• _Your goal_: Reproduce verbatim the lines of the listing below, starting at the line containing "Given: Select cell containing 123-4567" and ending at the line containing "Looking at the", and omit the pictures from your answer.

• _Data for this exercise_:
════════

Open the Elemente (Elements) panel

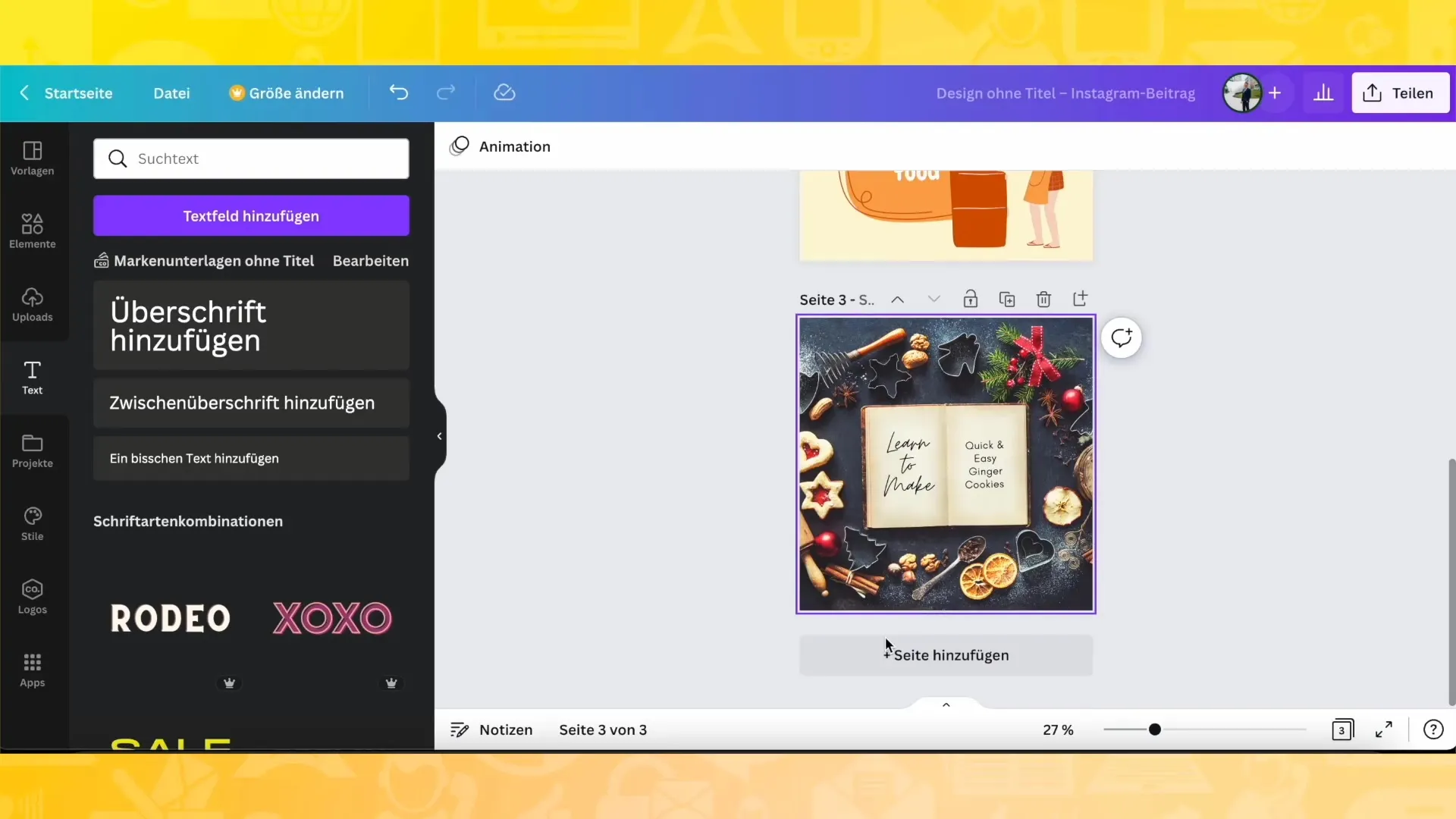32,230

════════

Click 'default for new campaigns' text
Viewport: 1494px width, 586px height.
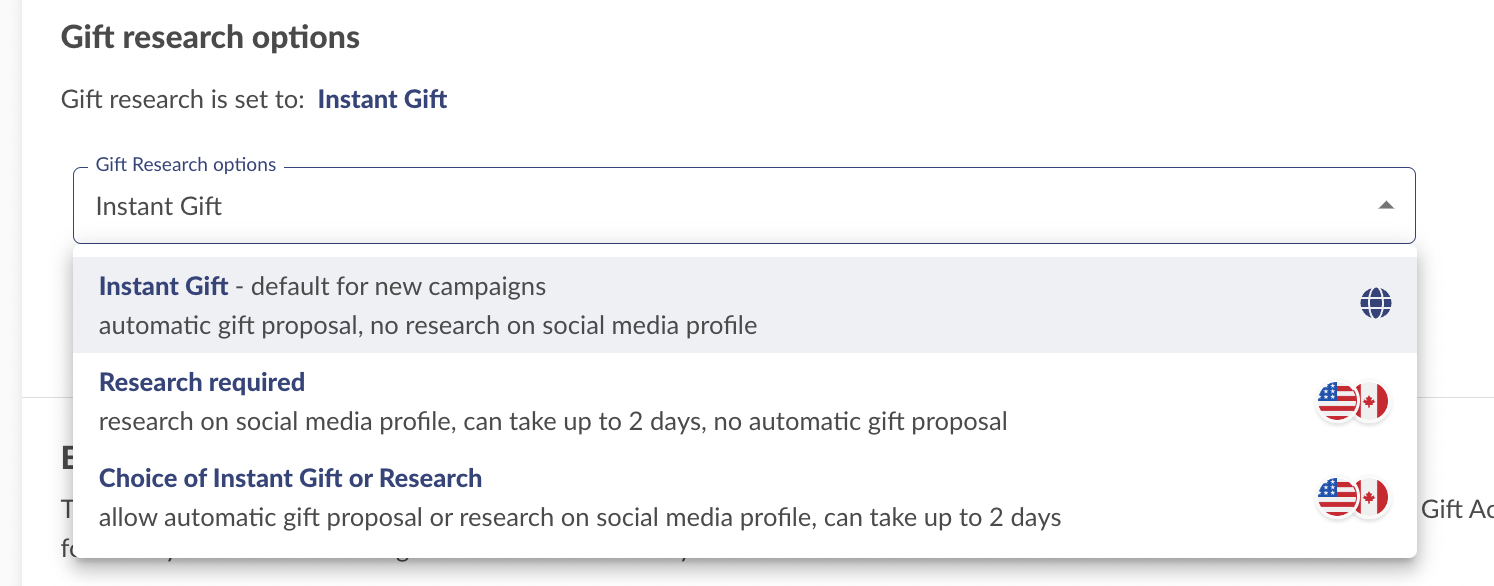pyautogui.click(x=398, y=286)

════════

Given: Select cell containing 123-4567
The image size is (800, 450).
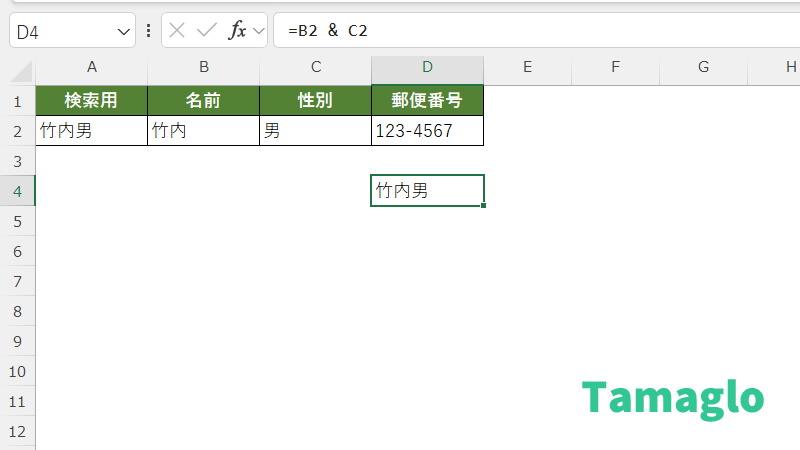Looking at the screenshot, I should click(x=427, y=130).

════════

• _Response to the exercise_:
Given: Select cell containing 123-4567
The image size is (800, 450).
Looking at the screenshot, I should click(x=427, y=130).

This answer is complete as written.